How to Manage Excess Lipase
Don’t worry, mom—you can still provide your baby with your milk! Here are some strategies to manage excess lipase and keep your milk fresh:
- Scalding the Milk: The most effective method is to scald your milk right after pumping. Heat it until you see tiny bubbles around the edges (about 180°F or 82°C), but don’t let it boil. Then cool it quickly and store it. Scalding inactivates the lipase enzyme, preventing the milk from developing an off-taste.
- Freeze Immediately: If scalding feels too time-consuming, you can try freezing your milk immediately after pumping. Freezing slows down the lipase activity. However, this method may not be as effective if you plan on storing the milk for longer periods.
- Small Batches: Store milk in smaller quantities, like 1-2 ounces per bag, to reduce waste. If your baby refuses the milk, you haven’t lost a full bottle.
- Mix with Fresh Milk: If the taste change is mild, some babies might accept the milk if you mix it with freshly pumped milk.
- Label Your Milk: Always label your milk with the date it was pumped and whether it was scalded before storing. This helps you keep track of what might have excess lipase.

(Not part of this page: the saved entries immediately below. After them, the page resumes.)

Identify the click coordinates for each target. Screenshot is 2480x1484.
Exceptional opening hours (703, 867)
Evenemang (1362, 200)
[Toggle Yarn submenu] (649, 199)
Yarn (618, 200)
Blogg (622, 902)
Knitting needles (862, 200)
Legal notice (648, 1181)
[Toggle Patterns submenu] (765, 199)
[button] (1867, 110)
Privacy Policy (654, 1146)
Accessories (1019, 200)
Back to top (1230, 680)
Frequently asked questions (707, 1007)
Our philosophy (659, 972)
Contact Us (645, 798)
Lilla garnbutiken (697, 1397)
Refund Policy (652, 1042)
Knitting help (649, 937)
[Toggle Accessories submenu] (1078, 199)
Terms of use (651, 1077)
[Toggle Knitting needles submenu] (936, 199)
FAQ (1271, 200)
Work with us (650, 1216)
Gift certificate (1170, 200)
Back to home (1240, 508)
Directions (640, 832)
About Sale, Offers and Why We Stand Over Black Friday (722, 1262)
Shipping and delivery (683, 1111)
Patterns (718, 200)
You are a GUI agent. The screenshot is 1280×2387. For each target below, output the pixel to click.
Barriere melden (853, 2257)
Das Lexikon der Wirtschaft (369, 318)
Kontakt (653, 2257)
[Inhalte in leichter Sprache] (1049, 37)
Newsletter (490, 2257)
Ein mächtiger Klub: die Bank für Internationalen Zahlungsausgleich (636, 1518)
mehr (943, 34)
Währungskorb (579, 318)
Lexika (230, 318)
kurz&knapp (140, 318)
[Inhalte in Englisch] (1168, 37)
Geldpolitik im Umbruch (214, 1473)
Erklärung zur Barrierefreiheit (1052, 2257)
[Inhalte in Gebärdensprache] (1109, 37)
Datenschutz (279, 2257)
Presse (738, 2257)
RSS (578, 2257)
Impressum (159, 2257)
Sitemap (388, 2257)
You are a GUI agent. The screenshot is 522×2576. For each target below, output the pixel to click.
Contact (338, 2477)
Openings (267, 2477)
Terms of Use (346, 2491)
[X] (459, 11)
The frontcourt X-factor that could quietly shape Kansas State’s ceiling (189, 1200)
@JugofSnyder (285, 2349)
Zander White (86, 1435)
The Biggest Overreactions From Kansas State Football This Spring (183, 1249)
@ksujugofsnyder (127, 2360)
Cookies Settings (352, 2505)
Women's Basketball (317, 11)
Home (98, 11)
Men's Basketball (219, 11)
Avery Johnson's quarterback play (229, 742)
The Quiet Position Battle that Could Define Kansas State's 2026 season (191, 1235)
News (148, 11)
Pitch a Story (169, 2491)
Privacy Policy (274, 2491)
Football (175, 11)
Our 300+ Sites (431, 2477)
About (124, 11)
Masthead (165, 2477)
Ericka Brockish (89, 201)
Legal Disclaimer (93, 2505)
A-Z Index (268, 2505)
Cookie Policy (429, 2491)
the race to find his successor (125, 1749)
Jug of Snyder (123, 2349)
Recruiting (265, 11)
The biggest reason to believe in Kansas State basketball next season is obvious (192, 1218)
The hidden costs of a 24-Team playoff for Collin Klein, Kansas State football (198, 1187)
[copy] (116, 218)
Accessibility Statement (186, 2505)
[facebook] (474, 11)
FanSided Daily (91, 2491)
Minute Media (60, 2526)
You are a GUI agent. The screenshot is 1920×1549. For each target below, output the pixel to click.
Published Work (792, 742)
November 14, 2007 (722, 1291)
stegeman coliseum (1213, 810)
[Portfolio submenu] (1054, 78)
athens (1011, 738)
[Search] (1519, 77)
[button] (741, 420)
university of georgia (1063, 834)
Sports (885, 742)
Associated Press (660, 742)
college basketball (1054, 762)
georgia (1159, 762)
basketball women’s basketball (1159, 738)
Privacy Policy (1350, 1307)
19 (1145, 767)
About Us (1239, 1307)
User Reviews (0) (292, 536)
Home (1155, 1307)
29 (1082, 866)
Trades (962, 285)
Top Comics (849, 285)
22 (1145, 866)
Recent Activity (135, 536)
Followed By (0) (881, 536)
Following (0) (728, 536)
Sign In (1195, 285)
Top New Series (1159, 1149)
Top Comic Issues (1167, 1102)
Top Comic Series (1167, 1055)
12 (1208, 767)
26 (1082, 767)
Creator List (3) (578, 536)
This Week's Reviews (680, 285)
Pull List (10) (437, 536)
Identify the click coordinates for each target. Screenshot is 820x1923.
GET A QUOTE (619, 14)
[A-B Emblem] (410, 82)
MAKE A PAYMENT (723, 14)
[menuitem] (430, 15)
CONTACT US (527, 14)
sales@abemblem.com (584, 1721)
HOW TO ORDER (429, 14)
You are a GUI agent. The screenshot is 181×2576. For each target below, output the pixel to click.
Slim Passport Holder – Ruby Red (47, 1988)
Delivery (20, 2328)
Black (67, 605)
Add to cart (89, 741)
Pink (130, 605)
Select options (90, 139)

Understanding lipase and knowing how to manage it can help you avoid unnecessary stress and keep your milk stash safe for your baby. With a little knowledge and the right tools, you can continue to provide your baby with the best nutrition, no matter where your busy life takes you.
Remember, every drop counts, and at MILKworx, we’re here to support you every step of the way. Keep up the great work, mama—you’ve got this!